Awesome
JSON Schema Profile
The goal of JSON Schema Profile is to augment the vocabulary of JSON Schema to represent properties of the data as opposed to focusing only on the structure.
Definitions
Bloom filter
This is a string which represents a serialized Bloom filter. Currently this is a Base64 encoded serialized value of the specific Bloom filter class used by JSONoid, but we plan to make this a more reusable format.

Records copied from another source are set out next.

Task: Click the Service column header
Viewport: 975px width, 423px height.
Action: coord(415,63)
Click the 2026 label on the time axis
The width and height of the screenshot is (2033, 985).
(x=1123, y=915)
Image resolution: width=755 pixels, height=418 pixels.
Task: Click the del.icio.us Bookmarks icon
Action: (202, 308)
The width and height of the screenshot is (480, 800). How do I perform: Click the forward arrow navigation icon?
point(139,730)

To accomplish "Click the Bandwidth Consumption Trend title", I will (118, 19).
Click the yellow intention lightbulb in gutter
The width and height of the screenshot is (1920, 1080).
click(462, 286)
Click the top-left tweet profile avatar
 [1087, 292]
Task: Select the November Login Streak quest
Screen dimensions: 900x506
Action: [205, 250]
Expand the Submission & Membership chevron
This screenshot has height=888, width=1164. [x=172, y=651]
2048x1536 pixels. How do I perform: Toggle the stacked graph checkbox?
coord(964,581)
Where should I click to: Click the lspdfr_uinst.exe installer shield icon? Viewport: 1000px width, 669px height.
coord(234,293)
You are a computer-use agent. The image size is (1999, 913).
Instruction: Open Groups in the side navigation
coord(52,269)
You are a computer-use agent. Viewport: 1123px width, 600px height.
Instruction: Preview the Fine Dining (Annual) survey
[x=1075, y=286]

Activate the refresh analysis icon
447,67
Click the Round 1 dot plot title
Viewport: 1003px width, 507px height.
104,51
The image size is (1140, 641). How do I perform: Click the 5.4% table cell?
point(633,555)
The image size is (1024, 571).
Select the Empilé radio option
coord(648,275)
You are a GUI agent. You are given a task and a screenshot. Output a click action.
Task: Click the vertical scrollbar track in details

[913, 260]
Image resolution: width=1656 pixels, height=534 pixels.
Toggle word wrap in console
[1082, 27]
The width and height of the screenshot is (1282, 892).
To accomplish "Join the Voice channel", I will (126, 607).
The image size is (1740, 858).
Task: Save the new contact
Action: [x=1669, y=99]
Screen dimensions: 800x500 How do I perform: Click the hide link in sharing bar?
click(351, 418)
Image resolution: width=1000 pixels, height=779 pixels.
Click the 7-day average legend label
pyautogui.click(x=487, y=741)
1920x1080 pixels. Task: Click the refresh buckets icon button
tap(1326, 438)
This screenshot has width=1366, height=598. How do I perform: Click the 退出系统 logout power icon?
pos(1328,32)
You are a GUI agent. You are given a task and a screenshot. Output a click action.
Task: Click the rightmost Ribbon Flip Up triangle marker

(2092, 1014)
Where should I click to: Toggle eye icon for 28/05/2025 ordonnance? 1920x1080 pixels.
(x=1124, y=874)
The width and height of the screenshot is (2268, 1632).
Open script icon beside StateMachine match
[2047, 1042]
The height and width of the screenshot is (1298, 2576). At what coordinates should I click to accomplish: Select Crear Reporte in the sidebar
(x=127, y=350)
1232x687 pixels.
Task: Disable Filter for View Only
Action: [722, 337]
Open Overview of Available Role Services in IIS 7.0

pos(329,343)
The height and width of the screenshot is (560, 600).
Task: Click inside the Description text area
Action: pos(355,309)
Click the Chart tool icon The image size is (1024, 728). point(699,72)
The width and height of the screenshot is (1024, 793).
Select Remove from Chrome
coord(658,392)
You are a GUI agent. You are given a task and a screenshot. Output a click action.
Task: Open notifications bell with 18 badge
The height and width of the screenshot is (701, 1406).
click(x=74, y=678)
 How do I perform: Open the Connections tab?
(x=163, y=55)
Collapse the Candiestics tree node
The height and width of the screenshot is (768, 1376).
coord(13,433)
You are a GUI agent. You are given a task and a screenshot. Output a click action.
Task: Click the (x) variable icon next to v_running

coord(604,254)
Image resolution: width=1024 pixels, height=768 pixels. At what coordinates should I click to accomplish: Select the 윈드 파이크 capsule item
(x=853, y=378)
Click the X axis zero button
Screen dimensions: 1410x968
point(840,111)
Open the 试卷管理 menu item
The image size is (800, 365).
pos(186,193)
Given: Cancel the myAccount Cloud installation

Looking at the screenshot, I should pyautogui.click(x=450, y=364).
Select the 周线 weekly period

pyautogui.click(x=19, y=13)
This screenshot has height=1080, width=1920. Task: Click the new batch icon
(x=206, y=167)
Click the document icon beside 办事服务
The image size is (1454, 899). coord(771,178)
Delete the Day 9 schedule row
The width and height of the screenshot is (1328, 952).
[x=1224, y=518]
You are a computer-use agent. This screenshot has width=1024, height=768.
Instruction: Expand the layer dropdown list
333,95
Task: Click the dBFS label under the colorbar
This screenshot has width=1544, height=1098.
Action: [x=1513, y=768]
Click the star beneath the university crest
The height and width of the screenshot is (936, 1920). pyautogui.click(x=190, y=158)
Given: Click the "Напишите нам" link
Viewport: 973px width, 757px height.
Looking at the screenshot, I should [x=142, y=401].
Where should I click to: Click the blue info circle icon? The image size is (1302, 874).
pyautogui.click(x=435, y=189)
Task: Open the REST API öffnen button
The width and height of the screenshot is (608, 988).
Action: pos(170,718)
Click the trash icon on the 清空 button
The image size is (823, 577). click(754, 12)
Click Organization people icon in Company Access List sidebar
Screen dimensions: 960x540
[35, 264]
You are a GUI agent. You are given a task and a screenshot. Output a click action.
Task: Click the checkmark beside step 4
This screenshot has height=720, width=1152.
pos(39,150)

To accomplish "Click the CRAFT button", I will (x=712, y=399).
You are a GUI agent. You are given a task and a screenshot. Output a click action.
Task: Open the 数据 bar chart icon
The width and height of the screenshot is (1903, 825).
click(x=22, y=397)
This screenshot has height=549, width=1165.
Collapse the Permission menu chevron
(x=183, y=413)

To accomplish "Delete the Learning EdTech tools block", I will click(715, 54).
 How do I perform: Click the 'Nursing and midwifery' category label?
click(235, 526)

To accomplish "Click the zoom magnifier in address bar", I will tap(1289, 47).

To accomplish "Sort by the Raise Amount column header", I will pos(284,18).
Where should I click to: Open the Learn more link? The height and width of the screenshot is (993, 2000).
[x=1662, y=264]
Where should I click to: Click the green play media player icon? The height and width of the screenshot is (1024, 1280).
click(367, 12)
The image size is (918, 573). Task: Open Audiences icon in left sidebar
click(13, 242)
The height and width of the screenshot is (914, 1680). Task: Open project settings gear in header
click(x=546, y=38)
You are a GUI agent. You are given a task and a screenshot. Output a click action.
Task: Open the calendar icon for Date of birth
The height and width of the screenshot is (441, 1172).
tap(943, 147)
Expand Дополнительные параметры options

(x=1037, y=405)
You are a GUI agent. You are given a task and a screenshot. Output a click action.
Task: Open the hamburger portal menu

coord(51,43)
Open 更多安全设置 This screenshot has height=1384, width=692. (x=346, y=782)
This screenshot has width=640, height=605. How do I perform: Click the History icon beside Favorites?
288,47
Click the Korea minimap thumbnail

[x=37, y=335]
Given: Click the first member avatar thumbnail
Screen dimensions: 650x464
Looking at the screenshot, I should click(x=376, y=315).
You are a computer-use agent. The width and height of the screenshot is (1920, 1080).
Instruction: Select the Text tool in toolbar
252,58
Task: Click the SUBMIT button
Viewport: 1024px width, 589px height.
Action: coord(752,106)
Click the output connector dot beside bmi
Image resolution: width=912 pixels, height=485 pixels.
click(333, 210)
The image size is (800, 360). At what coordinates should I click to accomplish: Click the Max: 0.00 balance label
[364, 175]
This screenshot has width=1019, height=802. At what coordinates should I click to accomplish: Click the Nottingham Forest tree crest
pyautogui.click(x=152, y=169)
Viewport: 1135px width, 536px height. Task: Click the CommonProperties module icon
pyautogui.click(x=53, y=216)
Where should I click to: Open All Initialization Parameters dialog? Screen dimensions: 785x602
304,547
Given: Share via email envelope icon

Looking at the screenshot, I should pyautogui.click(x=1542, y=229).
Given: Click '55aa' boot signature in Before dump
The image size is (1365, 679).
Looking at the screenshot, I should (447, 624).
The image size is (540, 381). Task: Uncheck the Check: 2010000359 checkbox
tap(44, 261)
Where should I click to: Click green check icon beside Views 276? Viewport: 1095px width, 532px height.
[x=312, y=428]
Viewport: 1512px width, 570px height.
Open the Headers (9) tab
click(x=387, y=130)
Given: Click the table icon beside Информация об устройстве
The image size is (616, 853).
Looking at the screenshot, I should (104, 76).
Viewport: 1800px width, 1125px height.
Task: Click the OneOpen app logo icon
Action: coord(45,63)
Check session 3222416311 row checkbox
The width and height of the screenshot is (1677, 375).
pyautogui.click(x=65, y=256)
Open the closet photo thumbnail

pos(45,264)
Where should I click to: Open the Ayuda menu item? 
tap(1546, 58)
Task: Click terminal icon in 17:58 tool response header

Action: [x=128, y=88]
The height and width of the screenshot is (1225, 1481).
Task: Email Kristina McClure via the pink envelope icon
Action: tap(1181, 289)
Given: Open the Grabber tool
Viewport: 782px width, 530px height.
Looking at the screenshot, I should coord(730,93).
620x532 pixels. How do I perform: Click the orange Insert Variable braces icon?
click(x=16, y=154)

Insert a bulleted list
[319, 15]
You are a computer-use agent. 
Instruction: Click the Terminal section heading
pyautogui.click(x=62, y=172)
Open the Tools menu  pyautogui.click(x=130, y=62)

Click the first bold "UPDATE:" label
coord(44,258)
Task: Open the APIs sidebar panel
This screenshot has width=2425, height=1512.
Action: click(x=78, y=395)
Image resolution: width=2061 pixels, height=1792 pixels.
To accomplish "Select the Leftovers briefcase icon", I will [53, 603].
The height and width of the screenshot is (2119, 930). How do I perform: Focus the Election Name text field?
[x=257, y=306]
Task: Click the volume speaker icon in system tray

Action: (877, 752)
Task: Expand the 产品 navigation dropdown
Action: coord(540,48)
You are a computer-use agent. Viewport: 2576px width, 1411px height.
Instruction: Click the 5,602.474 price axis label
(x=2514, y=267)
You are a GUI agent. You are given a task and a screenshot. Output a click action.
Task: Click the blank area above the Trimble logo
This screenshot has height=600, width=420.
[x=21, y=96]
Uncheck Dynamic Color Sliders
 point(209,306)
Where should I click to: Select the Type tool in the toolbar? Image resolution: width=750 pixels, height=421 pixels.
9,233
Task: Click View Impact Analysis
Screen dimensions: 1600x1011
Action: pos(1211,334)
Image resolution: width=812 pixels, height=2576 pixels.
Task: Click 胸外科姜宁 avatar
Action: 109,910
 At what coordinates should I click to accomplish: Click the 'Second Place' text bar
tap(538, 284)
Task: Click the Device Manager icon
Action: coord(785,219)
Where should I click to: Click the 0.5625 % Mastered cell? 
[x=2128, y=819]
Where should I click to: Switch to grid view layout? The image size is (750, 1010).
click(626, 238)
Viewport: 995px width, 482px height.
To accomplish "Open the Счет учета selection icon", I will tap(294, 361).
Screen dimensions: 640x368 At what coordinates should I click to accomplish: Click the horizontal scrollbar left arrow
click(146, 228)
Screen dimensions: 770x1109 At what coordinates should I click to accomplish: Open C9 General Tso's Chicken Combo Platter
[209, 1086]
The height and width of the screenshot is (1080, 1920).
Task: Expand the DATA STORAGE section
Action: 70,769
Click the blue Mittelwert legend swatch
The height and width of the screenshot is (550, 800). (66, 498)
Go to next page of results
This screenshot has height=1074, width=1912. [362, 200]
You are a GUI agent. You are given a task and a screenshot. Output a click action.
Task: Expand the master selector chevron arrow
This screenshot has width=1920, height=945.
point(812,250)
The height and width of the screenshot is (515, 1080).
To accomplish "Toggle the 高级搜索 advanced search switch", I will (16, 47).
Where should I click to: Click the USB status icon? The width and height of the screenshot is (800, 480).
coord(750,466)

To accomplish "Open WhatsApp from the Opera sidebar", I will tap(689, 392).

Bloom filters are useful to check if specific values were observed for a particular property without the need to store all the values.
Histogram
property | description |
---|
bins | An array of two-element arrays where the first element is the mean of the bin and the second is the number of elements in the bin |
hasExtremeValues | A Boolean indicating whether the histogram contains values which cannot be represented in the given bounds. This usually only occurs for extremely large absolute values and is rarely observed in practice |
Statistics
property | description |
---|
variance | The variance of all values of this property |
stdev | The standard deviation of all values of this property |
skewness | The skewness of all values of this property |
kurtosis | The kurtosis of all values of this property |
Arrays
property | description |
---|
lengthHistogram | A histogram of array lengths |
Booleans
property | description |
---|
pctTrue | Percentage of the Boolean values which are true |
Integers
property | description |
---|
bloomFilter | A Bloom filter of integer values |
distinctValues | An estimate of the number of distinct values (cardinality) of this property |
histogram | A histogram of integer values |
statistics | A set of statistics of integer values |
Numbers
property | description |
---|
bloomFilter | A Bloom filter of number values |
distinctValues | An estimate of the number of distinct values (cardinality) of this property |
histogram | A histogram of number values |
statistics | A set of statistics of number values |
Objects
property | description |
---|
fieldPresence | An object where the value represents the percentage of the time the corresponding key appears |
Strings
property | description |
---|
bloomFilter | A Bloom filter of string values |
distinctValues | An estimate of the number of distinct values (cardinality) of this property |
lengthHistogram | A histogram of string lengths |